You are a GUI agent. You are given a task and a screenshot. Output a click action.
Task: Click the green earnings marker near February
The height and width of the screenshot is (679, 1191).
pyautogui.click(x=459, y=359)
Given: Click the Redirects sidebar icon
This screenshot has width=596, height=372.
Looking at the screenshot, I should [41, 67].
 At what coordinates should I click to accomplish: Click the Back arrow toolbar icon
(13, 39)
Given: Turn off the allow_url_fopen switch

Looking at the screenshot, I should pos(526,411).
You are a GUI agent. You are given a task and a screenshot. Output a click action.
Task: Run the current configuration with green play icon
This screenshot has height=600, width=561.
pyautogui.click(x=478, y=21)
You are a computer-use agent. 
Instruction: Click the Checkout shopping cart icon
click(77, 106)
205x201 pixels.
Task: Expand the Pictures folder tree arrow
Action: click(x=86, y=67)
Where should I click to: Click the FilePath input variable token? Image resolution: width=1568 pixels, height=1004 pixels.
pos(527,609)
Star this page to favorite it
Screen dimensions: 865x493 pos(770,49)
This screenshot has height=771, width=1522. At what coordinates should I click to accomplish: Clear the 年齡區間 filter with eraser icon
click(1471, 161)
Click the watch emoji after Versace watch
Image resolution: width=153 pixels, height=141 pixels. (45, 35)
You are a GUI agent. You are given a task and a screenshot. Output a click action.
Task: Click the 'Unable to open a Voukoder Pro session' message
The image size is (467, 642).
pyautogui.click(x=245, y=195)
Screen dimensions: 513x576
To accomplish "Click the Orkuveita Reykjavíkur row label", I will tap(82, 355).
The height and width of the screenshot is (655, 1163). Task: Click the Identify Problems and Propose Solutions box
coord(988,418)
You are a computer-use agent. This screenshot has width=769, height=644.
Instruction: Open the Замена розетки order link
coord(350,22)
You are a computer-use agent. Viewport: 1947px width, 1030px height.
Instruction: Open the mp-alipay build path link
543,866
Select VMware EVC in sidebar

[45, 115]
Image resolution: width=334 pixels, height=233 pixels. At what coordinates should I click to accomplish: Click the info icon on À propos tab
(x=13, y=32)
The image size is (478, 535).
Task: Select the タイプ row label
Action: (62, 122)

PROBLEM TO WORK ON:
Set down the records exactly, from the line containing "Image resolution: width=334" through the end of the records, both included.

COMPLETED EXERCISE:
Image resolution: width=334 pixels, height=233 pixels. At what coordinates should I click to accomplish: Click the info icon on À propos tab
(x=13, y=32)
The image size is (478, 535).
Task: Select the タイプ row label
Action: (62, 122)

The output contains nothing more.